A trick to simplify $z\ln z+\overline{z}\ln\overline{z}$? 
Q: Given complex conjugates $z = a+bi$ and $\overline z = a-bi$, what would be substitution needed to find $R$,
  $$R= z\ln z+\overline{z}\ln\overline{z}\tag1 $$
  such that $R$ is an expression without imaginary numbers?

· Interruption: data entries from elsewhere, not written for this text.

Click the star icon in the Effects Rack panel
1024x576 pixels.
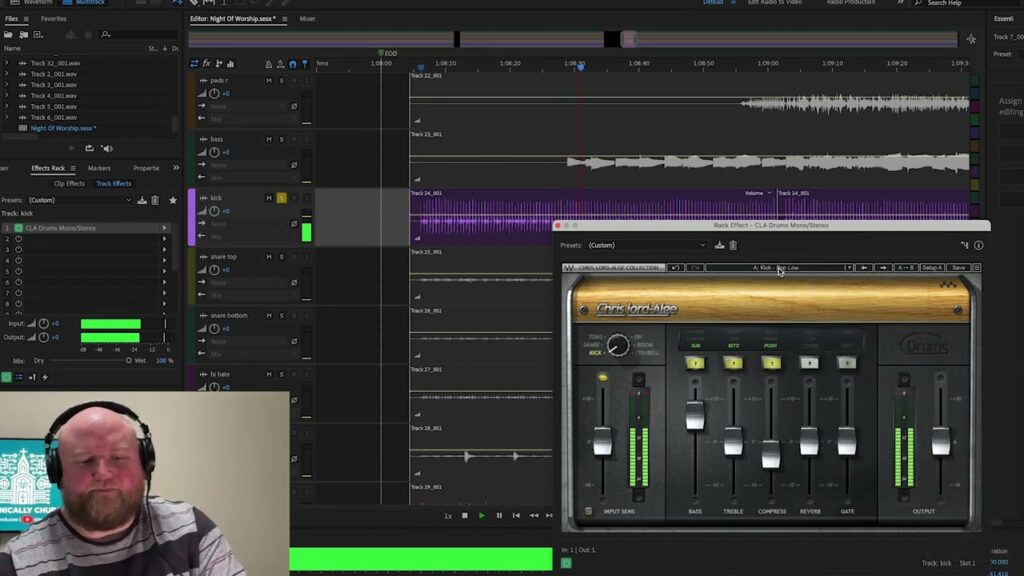(173, 200)
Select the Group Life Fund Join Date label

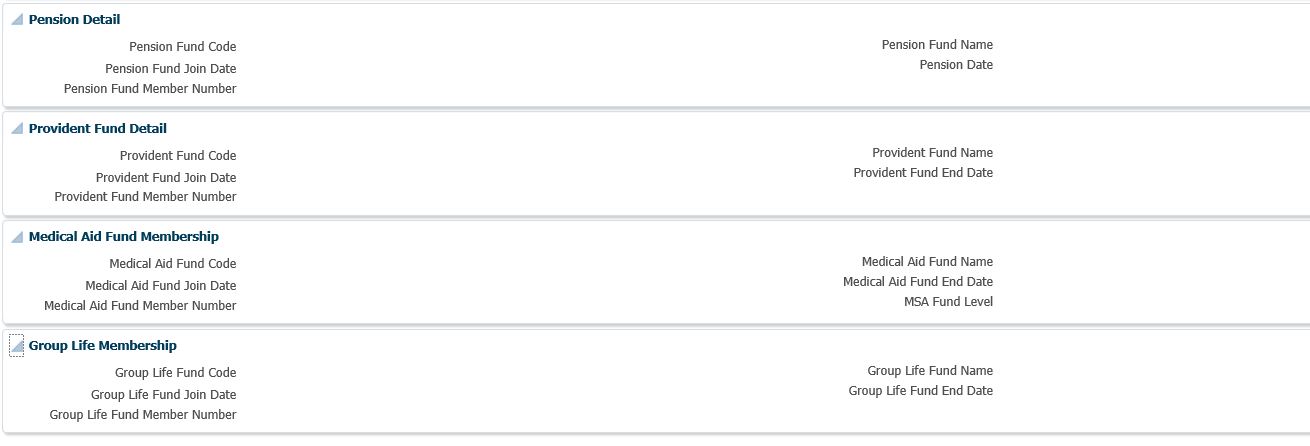point(163,395)
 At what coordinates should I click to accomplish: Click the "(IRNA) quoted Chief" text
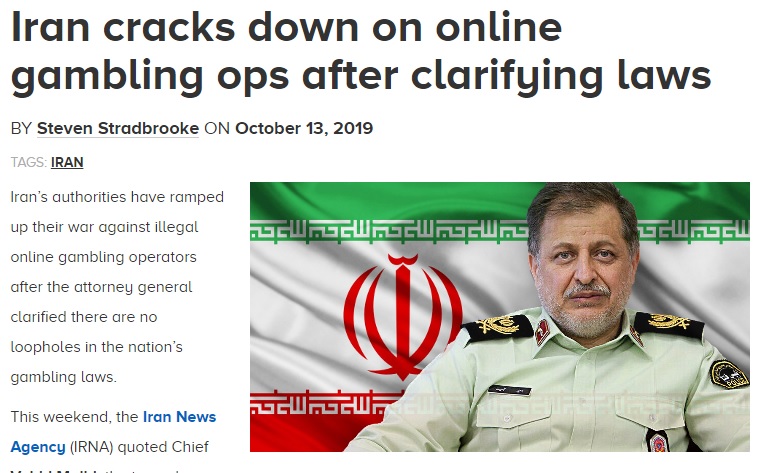click(139, 447)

This question arose as a special case of this post. Given $x^3-x-1=0$, let $x_1\approx1.3247$ be its real root (the plastic constant) and $x_2,x_3$ its complex roots. Then
$$\begin{aligned}\sum\limits_{n=0}^\infty\frac{n!\,(2n)!}{(3n+2)!}
&=  x_1\ln(1+x_1)+x_2\ln(1+x_2)+x_3\ln(1+x_3)\\ 
&= \frac32\,x_1\ln(1+x_1)-\frac{1}{2}\sqrt{\frac{3-x_1}{x_1}}\arccos\Big(\frac{x_1-6}{6x_1+2}\Big)\\[2mm]
&= 0.5179778\dots\end{aligned}$$
The first is by yours truly, while the second is a simplified version of a result by Reshetnikov. How do we show the equality of the first two lines? In general, how do we get rid of the imaginary unit in $(1)$, and can we always express it as the sum of $\ln$ and $\arccos$ of real numbers?
 A: If $z=re^{it}$ then:


*

*$\bar z=re^{-it}$

*$\ln z=it+\ln r$

*$\ln\bar z=-it+\ln r$


So $R=(a+ib)(\ln r+it)+(a-ib)(\ln r-it)=2(a\ln r-bt)=2(\ln|z|\cdot \Re z-\arg(z)\cdot\Im z)$
A: With a notation that should be obvious,
$$R=(x+iy)(\log r+i\theta)+(x-iy)(\log r-i\theta)=2(x\log r-y\theta)=2\left(x\log\sqrt{x^2+y^2}-y\,\arccos\frac xr\right).$$
A: If $f(x)=x^3-x-1$, define $$g(x)=f(x-1)=x^3-3x^2+3x-1 - (x-1)-1=x^3-3x^2+2x-1.$$
So $z_i=1+x_i$ are the roots of $g(x)$ and $z_1z_2z_3=1$ so $\log z_1+\log z_2+\log z_3 = 0$ and thus:
$$\sum x_i\log(1+x_i)=\sum z_i\log z_i=z_1\log z_1 +2(\log|z_2|\mathrm{Re}(z_2)-\arg(z_2)\mathrm{Im}(z_2))$$
(By the arguments in the other answers.)
Now since $z_1z_2z_3=1$, you have that $|z_2|=|z_3|=\frac{1}{\sqrt{1+x_1}}$. Since $z_1+z_2+z_3=3$ you have that $\mathrm{Re}(z_2)=\frac{3-z_1}{2}=\frac{2-x_1}{2}$. So $$2\log|z_2|\mathrm{Re}(z_2) = 2\cdot \left(-\frac{1}{2}\log(1+x_1)\right)\cdot\left(1-\frac{x_1}{2}\right)$$
So $$\begin{align}z_1\log z_1 + 2\log|z_2|\mathrm{Re}(z_2) &= x_1\log(1+x_1)+\log(1+x_1) + \frac{1}{2}x_1\log x_1 - \log(1+x_1)\\
&=\frac{3}{2}x_1\log(1+x_1)\end{align}$$
Finally, since $z_2=\frac{2-x_1}{2}+bi$, and $|z_2|$ is known, we can determine both $b=\mathrm{Im}(z_2)$ and $\arg(z_2)=\arccos\left(\frac{\mathrm{Re}(z_2)}{|z_2|}\right)$. 
This give $b=\frac{1}{2}x_1\sqrt{\frac{3-x_1}{1+x_1}}$. But $1+x_1=x_1^3$, so $b=\frac{1}{2}\sqrt{\frac{3-x_1}{x_1}}$.
I'm having a hard time getting your result, I get the last term as:
$$-\sqrt{\frac{3+x_1}{x_1}}\arccos\left(\frac{(2-x_1)\sqrt{1+x_1}}{2}\right)$$
You can use that $2\arccos u = \arccos(2u^2-1)$ when $u\in[0,1]$. But that doesn't seem to give your result, either.
[Wolfram alpha tells me that $2u^2-1=\frac{x_1-6}{6x_1+2}$ when $u=\frac{(2-x_1)\sqrt{1+x_1}}{2}$, but I wouldn't have found that final expression myself.]